We can't help admiring the nerve of a fighter who's never fought going on strike. Ordinarily, we'd even argue that such a stalwart had an inalienable right to help proofread fight posters for possible spelling errors. But we admit to being a little uneasy on that particular score after receiving a letter from Marsella in which he enumerated his many grievances against the promoters and signed off with this ringing declaration: "Someday, I will fite!"



•Archie Manning, Houston Oiler quarterback, as the NFL strike neared the six-week mark: "I miss football, even the interceptions."

•Joe Mowad Jr., 9-year-old son of the Cambridge (Ohio) High football coach, asked if he thought he'd get to play for his father someday: "No, he only has a two-year contract."

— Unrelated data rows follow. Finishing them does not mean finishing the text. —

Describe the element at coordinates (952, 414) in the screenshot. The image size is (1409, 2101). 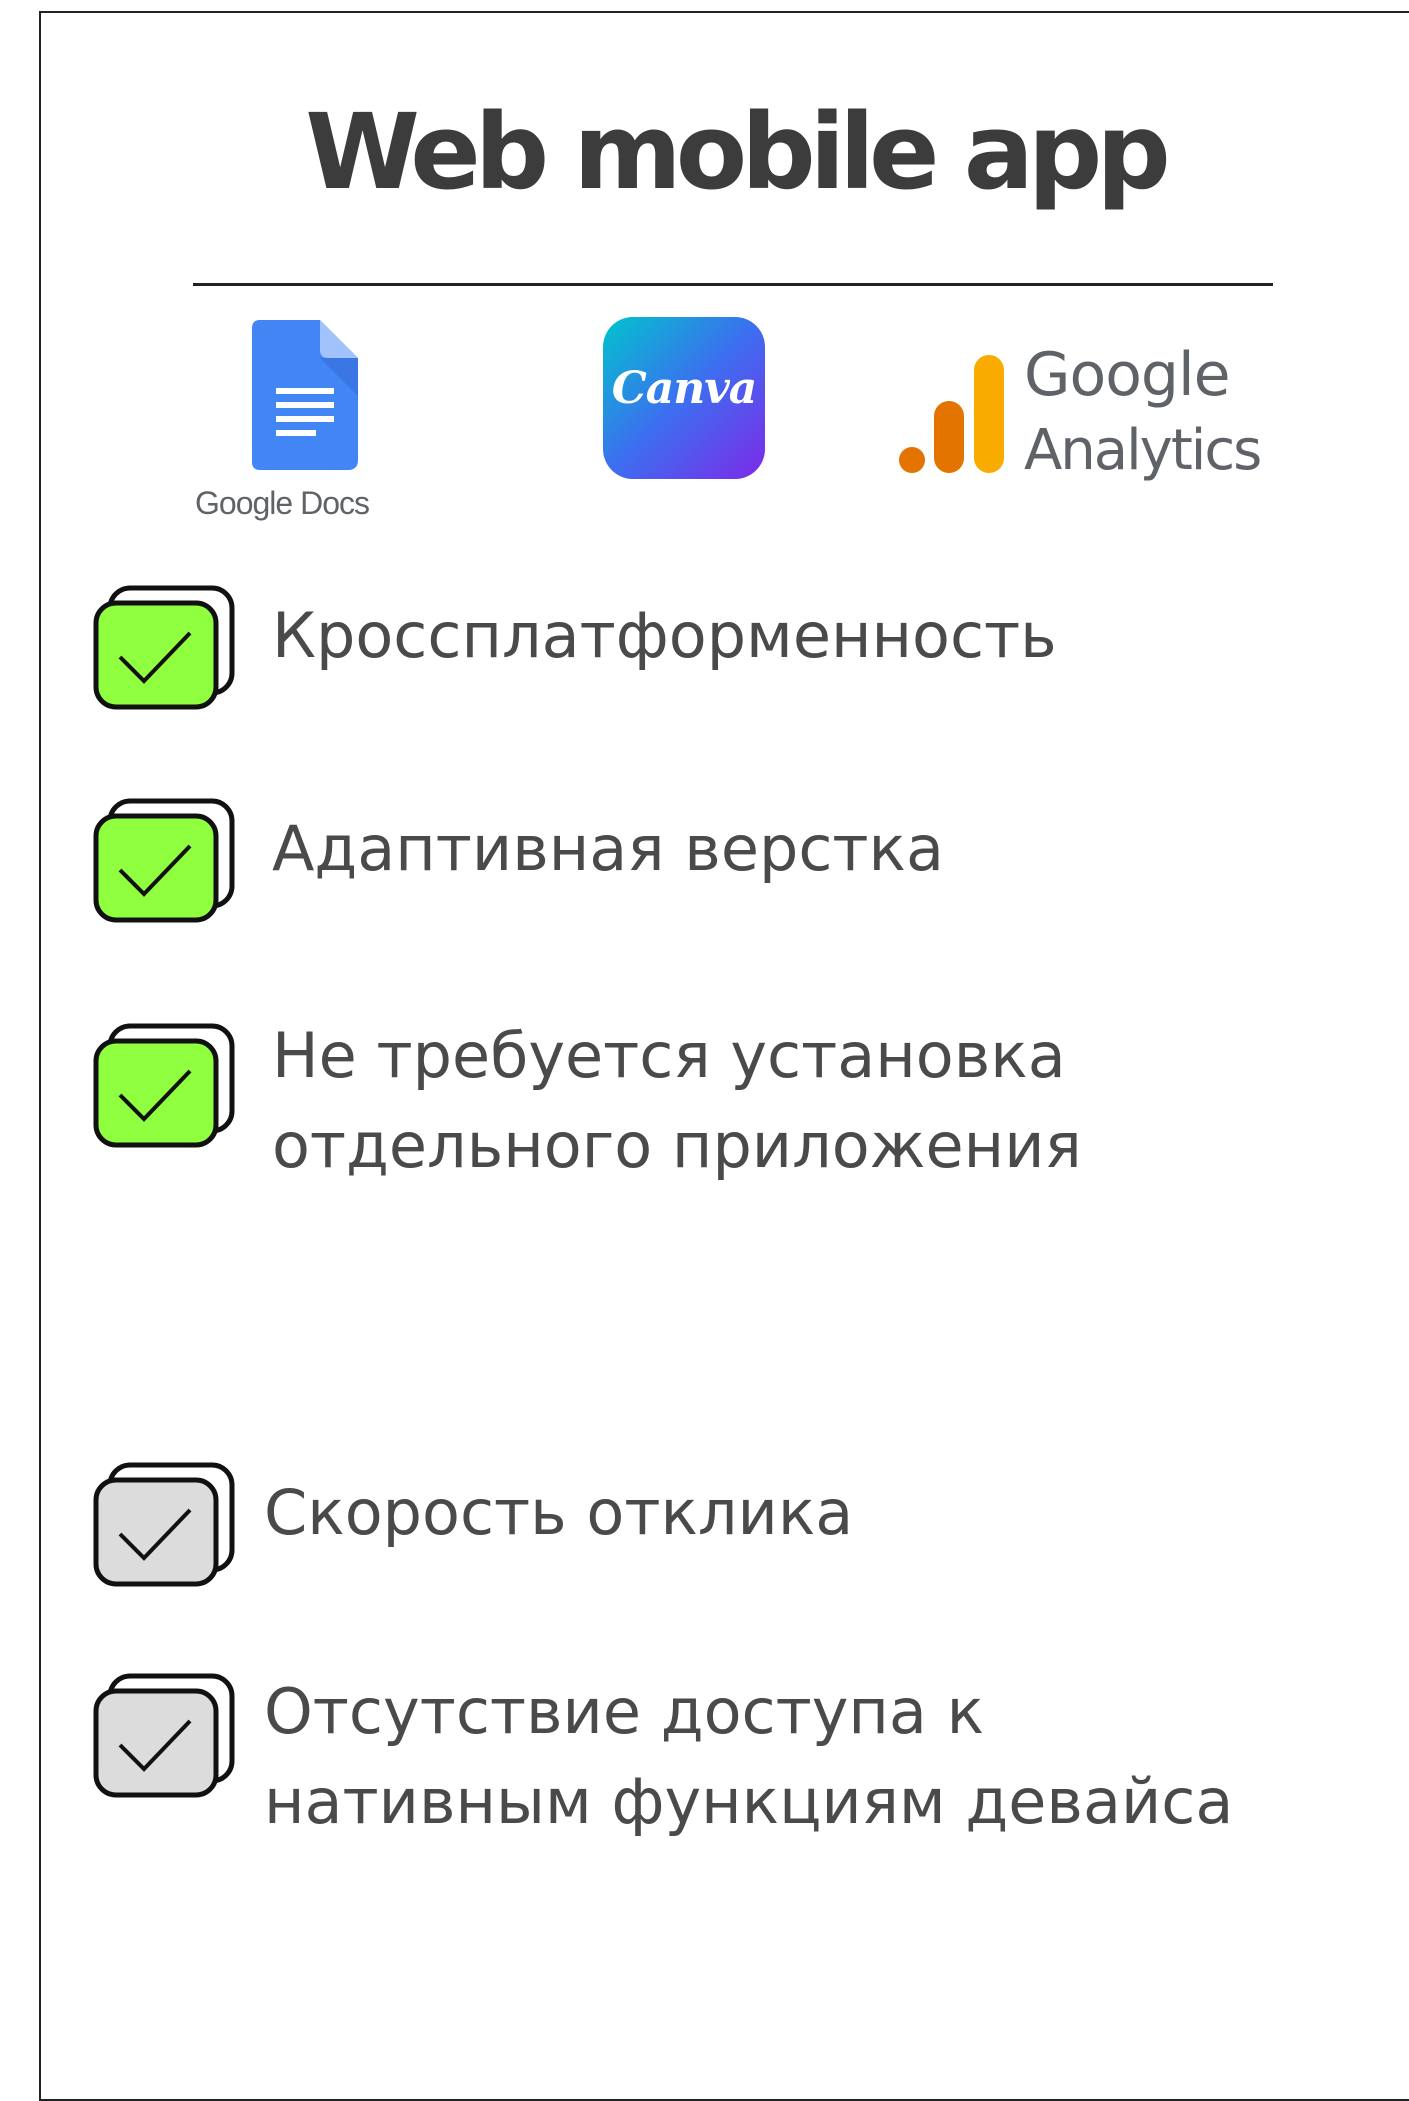
I see `google-analytics-icon` at that location.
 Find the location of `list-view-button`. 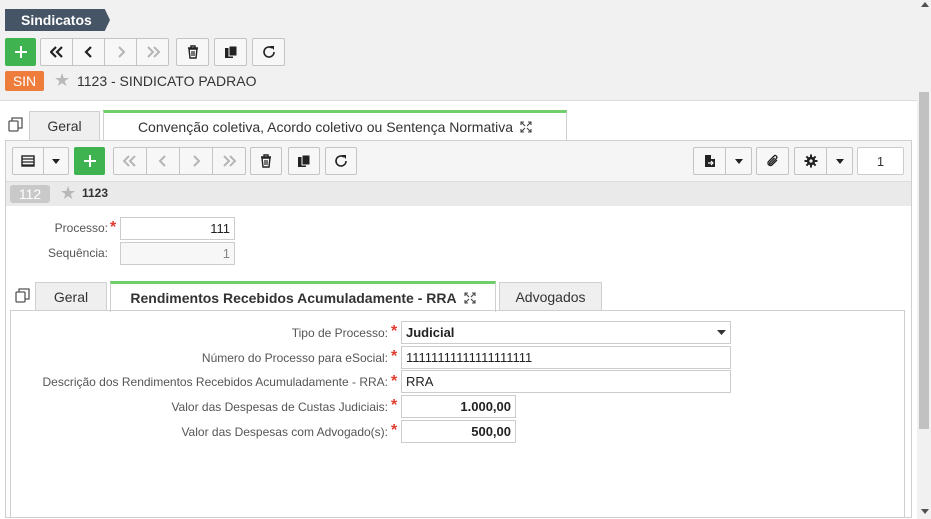

list-view-button is located at coordinates (28, 161).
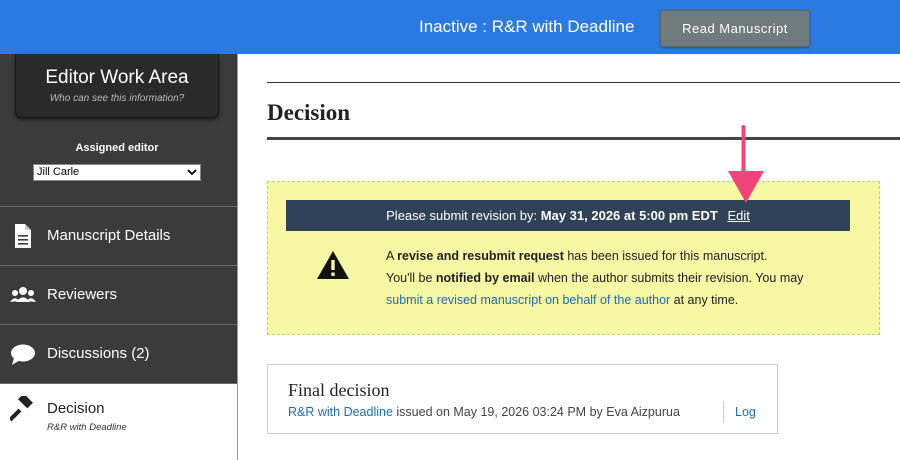 This screenshot has width=900, height=460. What do you see at coordinates (23, 294) in the screenshot?
I see `people-icon` at bounding box center [23, 294].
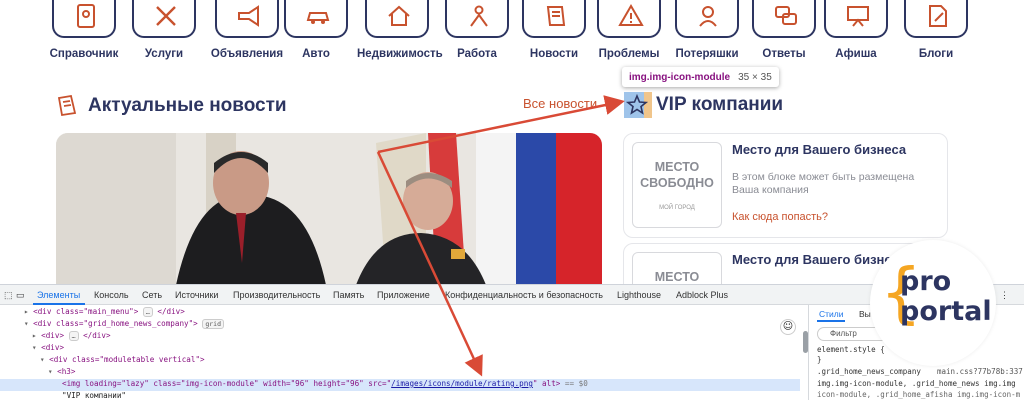 This screenshot has width=1024, height=400. What do you see at coordinates (501, 124) in the screenshot?
I see `arrow-to-vip-icon` at bounding box center [501, 124].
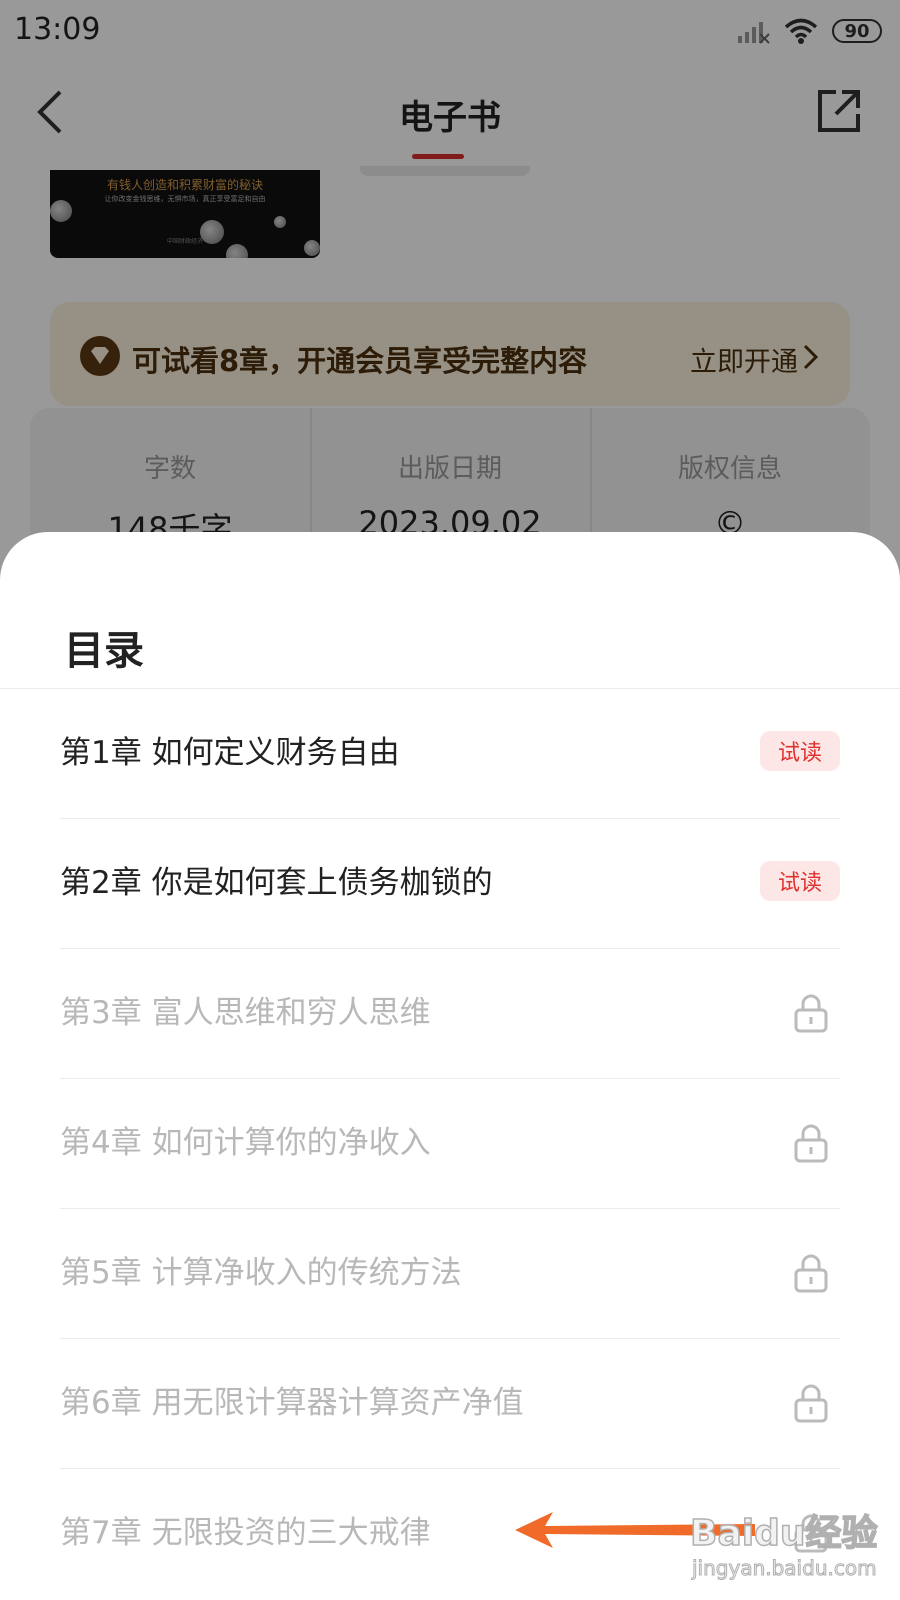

•Dan Doyle, coach of Ireland's national basketball team, invited by University of Maine Coach Skip Chappelle to exchange written scouting reports before a Nov. 8 game between their teams: "I'm in total agreement. I just hope Skip can read Gaelic."

•George Sheehan, the physician-author who almost mystically extols the supposed pleasures of long-distance running, after withdrawing from the New York Marathon at 13 miles with a pulled muscle: "There is no bad experience in running. But it will take time to figure out why this is a good one."